Cheap hosting deserves its own paragraph. If you're paying five dollars a month for hosting, your site is sharing a server with hundreds or thousands of other sites. When one of them gets a traffic spike, everyone else slows down. It's like splitting a studio apartment with six roommates. Technically possible but not comfortable.
Realistic Improvements
You don't necessarily need to rebuild your site to make it faster. Start with the biggest wins.
Compress and resize your images. This alone can knock seconds off your load time. Tools like TinyPNG or Squoosh do this for free.
Remove any plugins or scripts you're not actively using. Every WordPress plugin you installed "just in case" is adding weight to every page load. Audit them. If you haven't used it in six months, deactivate it.
Consider your hosting. If you're on a budget shared host and your site is important to your business, upgrading to a better host might cost an extra ten or twenty dollars a month but make a real difference.
Enable caching if you haven't already. Caching stores a pre-built version of your pages so the server doesn't have to rebuild them from scratch for every visitor. Most hosting providers or CMS platforms have a simple toggle for this.
The Speed-Design Balance
I'm not saying design doesn't matter. A fast but ugly website won't build trust. A site that looks like it was built in 2008 sends its own kind of bad signal.

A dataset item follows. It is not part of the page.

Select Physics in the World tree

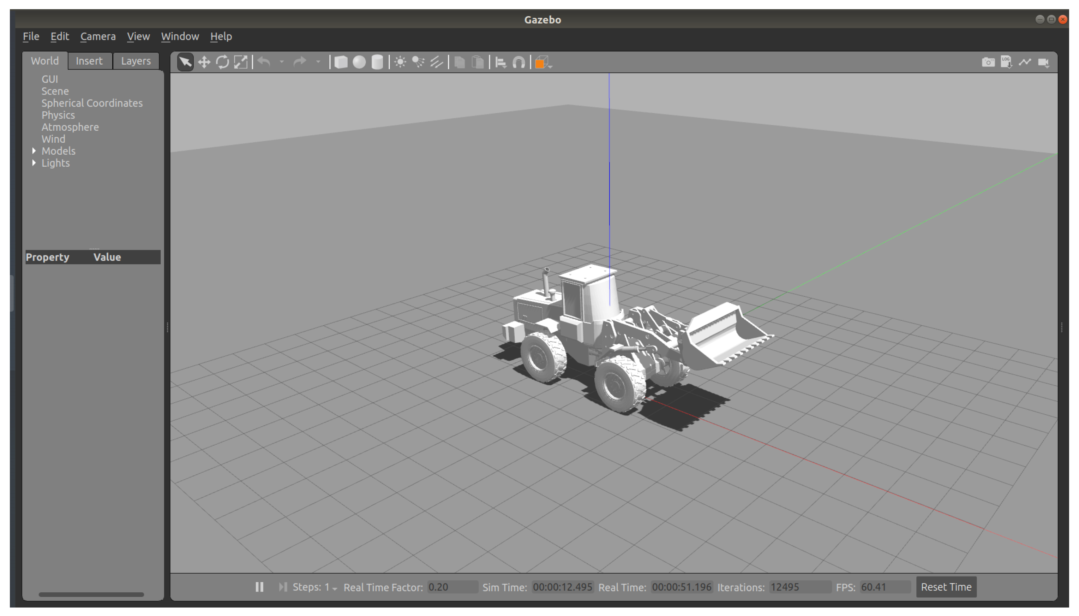pos(58,115)
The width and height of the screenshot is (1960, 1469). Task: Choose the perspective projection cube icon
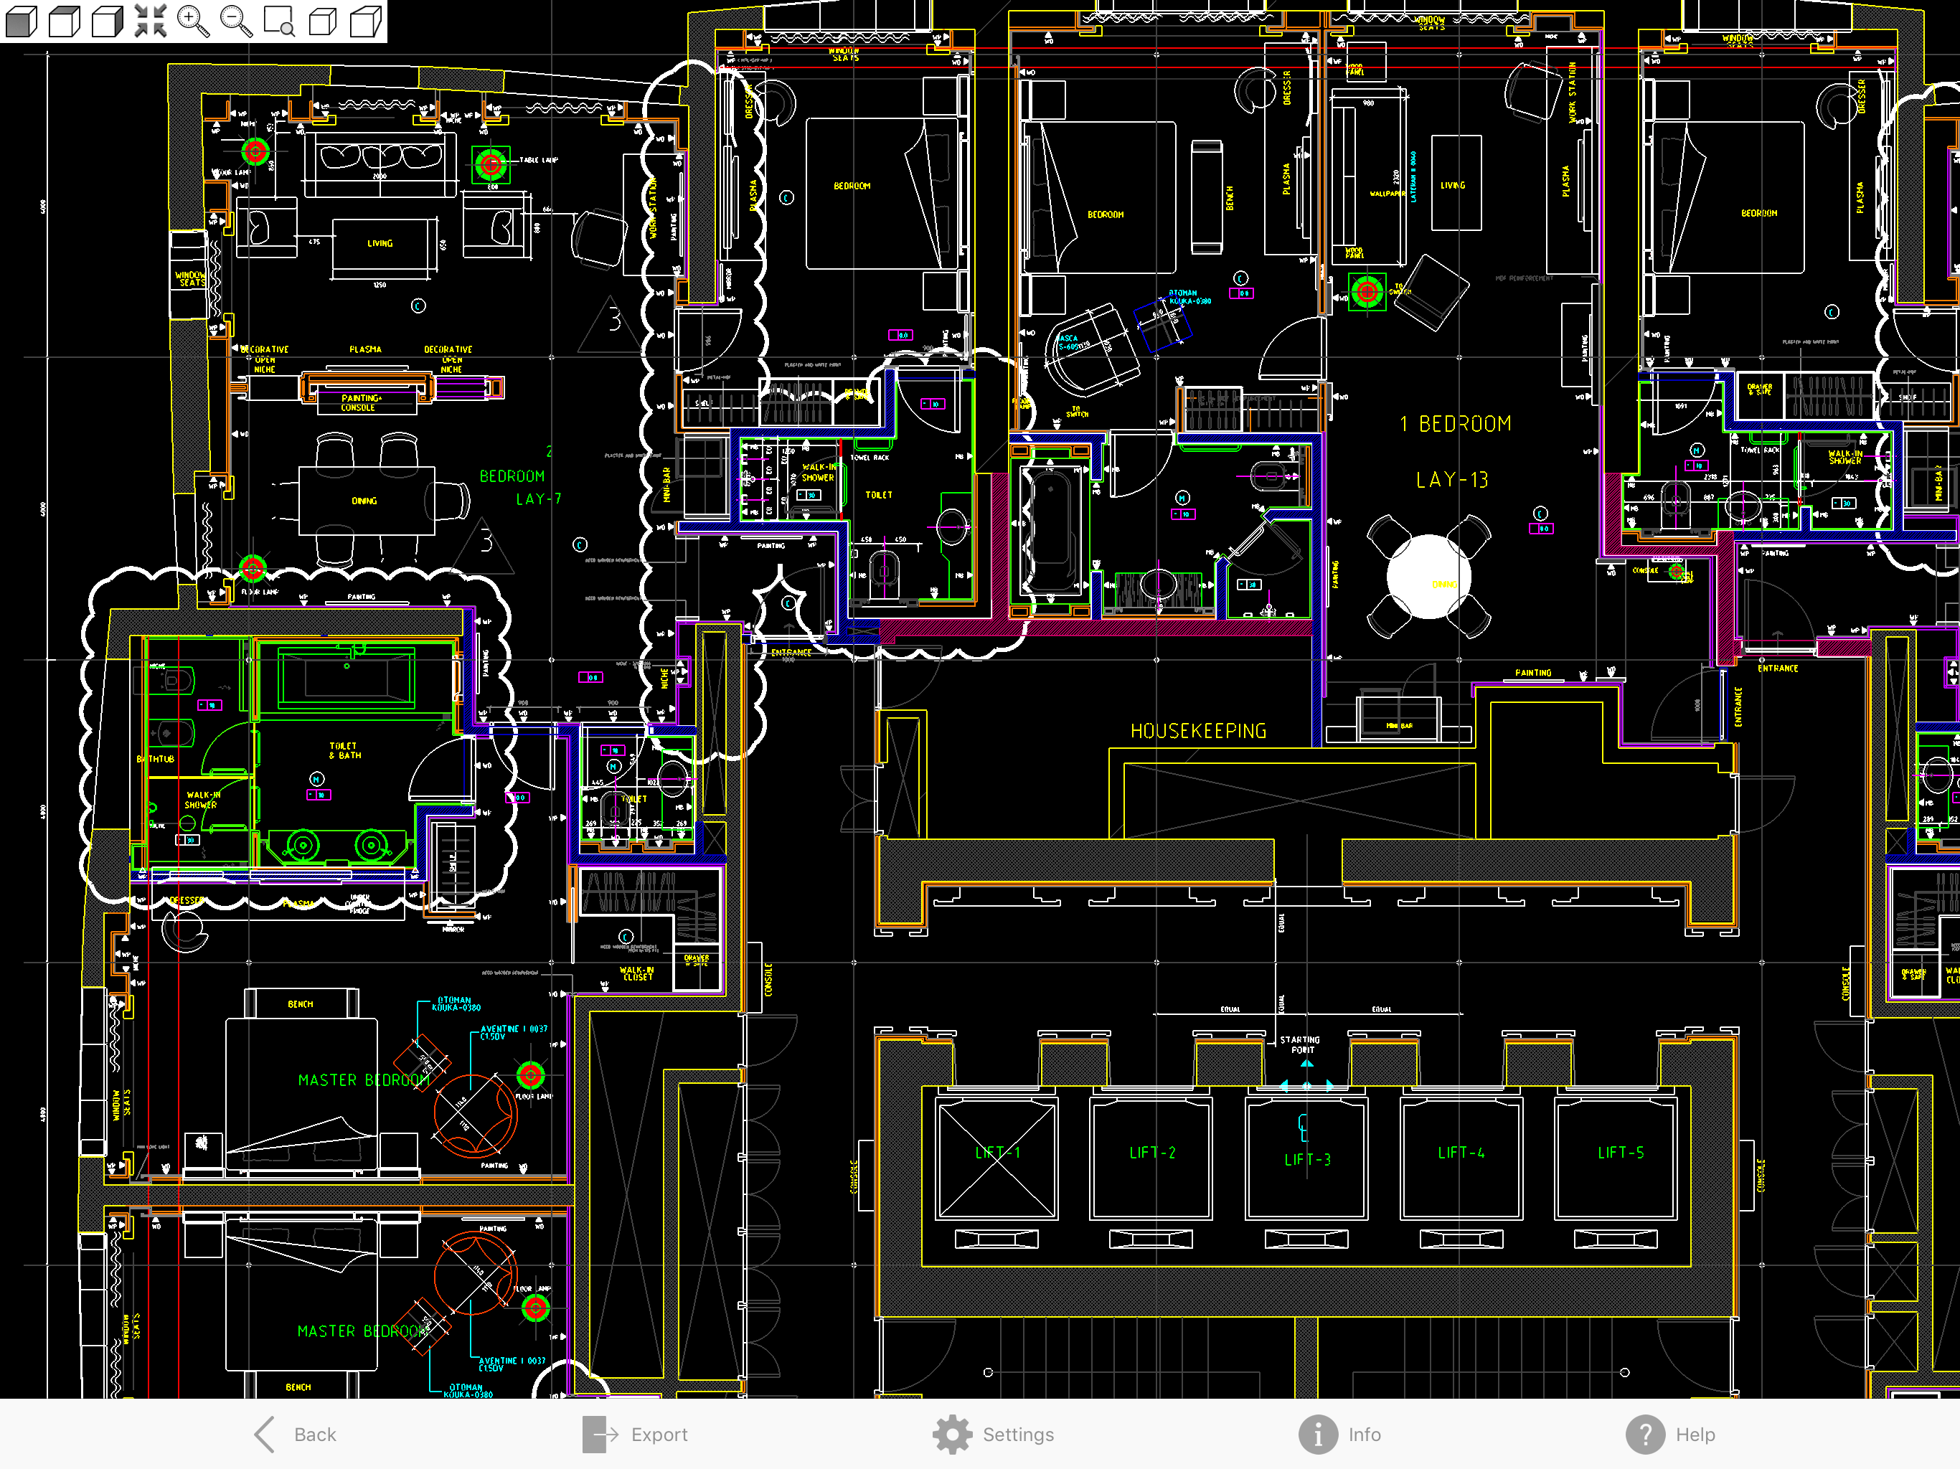coord(365,20)
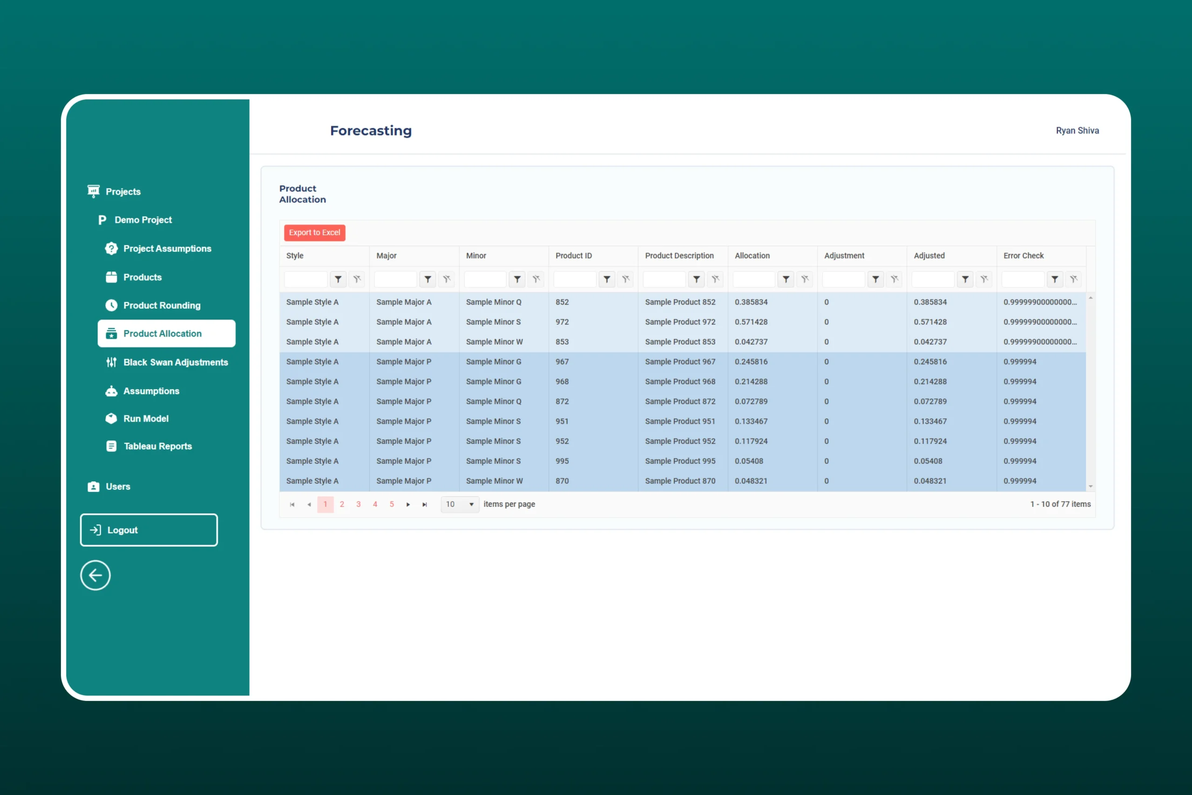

But the balance should tilt toward speed when you're forced to choose. That beautiful full-screen video on your homepage? It's probably adding three seconds to your load time. The custom font that matches your brand perfectly? It might be adding half a second while it downloads. The animated transitions between sections? They look slick on your desktop demo but stutter on a three-year-old Android phone.
Good design is fast design. The best designers I work with think about performance from the start, not as an afterthought. They choose image formats carefully, limit the number of fonts, and test on real devices, not just their 16-inch MacBook Pro on fiber internet.
If your site is slow and you're not sure where to start, run the PageSpeed test. It'll tell you exactly what to fix, roughly in order of impact. Start at the top and work down. You don't have to get a perfect score. You just have to not lose visitors before they see what you have to offer.
Your maintenance routine should include a speed check at least once a quarter. Things drift. Catch them before your visitors do.